(Records from a data collection)
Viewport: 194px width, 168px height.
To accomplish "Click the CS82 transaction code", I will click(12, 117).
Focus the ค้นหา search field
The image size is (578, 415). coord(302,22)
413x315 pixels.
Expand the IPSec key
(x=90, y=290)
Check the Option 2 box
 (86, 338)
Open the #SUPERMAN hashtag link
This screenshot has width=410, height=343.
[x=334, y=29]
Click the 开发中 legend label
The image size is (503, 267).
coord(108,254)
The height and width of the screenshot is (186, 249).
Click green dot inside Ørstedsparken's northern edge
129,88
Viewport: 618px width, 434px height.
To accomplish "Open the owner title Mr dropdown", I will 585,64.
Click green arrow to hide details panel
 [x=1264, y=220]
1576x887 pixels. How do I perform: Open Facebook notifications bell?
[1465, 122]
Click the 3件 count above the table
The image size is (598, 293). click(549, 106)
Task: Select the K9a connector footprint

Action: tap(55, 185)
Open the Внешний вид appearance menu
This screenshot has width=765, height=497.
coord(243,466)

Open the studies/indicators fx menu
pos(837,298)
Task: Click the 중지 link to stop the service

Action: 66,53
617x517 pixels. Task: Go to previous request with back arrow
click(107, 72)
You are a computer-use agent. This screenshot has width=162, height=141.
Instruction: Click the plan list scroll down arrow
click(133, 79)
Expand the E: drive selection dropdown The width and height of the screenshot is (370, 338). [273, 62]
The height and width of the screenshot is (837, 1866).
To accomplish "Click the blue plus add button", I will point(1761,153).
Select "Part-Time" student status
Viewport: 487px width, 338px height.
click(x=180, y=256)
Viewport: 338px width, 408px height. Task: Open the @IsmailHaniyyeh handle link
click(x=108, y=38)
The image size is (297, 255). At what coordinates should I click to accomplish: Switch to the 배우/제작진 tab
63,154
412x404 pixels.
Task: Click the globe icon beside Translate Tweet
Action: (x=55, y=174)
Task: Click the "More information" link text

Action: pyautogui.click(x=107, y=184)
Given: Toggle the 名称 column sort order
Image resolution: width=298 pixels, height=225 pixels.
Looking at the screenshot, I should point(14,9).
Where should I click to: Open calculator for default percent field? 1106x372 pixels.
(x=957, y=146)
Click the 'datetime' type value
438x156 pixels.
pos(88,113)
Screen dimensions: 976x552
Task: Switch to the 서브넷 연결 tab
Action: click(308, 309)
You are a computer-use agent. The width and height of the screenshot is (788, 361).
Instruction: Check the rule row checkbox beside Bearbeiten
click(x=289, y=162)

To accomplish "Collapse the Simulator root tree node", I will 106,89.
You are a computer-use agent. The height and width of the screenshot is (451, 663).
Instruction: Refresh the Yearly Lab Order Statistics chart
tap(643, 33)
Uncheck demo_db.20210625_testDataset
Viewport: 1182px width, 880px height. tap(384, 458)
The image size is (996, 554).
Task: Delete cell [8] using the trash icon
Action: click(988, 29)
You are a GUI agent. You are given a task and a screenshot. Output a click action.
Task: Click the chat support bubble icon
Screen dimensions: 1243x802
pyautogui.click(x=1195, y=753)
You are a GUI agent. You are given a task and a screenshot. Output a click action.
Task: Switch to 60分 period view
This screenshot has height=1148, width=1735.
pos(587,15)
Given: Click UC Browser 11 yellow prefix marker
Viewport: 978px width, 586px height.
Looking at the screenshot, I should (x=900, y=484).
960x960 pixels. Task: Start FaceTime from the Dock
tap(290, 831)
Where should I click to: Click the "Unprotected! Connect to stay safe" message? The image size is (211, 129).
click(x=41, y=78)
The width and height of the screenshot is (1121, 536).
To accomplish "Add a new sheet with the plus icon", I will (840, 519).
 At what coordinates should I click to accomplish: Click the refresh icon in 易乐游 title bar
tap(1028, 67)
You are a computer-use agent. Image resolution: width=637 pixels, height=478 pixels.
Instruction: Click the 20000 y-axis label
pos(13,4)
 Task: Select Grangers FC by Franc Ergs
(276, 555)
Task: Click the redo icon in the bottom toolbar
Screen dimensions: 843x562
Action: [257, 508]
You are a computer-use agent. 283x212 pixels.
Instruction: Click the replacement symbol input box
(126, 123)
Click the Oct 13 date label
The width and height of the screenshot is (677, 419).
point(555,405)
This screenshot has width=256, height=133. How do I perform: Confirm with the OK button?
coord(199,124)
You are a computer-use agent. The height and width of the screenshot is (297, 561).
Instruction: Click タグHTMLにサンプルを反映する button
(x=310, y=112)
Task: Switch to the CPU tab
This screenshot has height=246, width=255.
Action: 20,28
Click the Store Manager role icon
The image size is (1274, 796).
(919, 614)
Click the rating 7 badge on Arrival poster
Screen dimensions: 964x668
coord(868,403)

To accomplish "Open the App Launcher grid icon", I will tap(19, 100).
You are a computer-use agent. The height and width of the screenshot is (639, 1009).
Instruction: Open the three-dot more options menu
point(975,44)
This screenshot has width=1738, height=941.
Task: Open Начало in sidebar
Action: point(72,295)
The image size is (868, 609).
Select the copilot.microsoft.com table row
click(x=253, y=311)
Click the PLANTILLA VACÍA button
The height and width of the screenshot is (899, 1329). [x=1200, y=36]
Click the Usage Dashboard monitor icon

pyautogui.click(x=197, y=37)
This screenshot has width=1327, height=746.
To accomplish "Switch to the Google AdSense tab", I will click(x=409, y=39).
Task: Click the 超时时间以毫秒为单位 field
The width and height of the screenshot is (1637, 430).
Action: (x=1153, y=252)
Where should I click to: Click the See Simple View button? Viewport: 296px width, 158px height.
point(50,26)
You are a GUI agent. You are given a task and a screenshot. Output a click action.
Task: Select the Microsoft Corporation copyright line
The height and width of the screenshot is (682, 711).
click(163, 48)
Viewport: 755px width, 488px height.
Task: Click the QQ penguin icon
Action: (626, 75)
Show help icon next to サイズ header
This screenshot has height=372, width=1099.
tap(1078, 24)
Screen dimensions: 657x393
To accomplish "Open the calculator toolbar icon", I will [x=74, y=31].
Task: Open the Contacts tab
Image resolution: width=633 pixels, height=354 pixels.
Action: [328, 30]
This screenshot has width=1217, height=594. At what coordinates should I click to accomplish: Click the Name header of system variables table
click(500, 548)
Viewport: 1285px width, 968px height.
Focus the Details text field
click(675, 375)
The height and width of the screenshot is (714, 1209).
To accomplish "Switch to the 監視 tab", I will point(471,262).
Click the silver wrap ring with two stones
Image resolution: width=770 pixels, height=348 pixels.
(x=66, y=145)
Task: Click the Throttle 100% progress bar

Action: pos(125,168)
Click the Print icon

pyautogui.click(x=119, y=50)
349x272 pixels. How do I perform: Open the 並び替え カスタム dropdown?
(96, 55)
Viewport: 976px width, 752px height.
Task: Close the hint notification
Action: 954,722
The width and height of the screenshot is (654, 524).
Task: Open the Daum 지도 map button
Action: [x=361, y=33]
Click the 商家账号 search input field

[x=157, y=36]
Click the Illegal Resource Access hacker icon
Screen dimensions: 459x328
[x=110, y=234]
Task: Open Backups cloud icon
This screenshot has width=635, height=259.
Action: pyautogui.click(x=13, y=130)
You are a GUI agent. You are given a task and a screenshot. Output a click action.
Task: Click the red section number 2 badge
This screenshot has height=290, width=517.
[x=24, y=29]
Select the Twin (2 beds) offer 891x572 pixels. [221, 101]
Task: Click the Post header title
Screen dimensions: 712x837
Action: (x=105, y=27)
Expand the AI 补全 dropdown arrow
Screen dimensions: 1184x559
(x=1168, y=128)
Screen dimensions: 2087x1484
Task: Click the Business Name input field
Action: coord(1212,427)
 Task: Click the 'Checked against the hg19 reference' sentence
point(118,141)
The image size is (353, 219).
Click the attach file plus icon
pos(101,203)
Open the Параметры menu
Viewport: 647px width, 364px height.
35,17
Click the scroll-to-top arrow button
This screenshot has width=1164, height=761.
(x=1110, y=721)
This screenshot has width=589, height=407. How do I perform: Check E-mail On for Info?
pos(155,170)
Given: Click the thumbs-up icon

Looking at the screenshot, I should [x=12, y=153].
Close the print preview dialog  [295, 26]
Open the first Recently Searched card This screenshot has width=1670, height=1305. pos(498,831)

### What this task involves
Reproduce the data from the line with "Expand the E: drive" to the line with "Action: click(308, 309)", putting "Display" in place of "Viewport" and leaving everything else unchanged.

### Task result
Expand the E: drive selection dropdown The width and height of the screenshot is (370, 338). [273, 62]
The height and width of the screenshot is (837, 1866).
To accomplish "Click the blue plus add button", I will point(1761,153).
Select "Part-Time" student status
Display: 487px width, 338px height.
click(x=180, y=256)
Display: 338px width, 408px height. Task: Open the @IsmailHaniyyeh handle link
click(x=108, y=38)
The image size is (297, 255). At what coordinates should I click to accomplish: Switch to the 배우/제작진 tab
63,154
412x404 pixels.
Task: Click the globe icon beside Translate Tweet
Action: (x=55, y=174)
Task: Click the "More information" link text

Action: pyautogui.click(x=107, y=184)
Given: Toggle the 名称 column sort order
Image resolution: width=298 pixels, height=225 pixels.
Looking at the screenshot, I should point(14,9).
Where should I click to: Open calculator for default percent field? 1106x372 pixels.
(x=957, y=146)
Click the 'datetime' type value
438x156 pixels.
pos(88,113)
Screen dimensions: 976x552
Task: Switch to the 서브넷 연결 tab
Action: click(308, 309)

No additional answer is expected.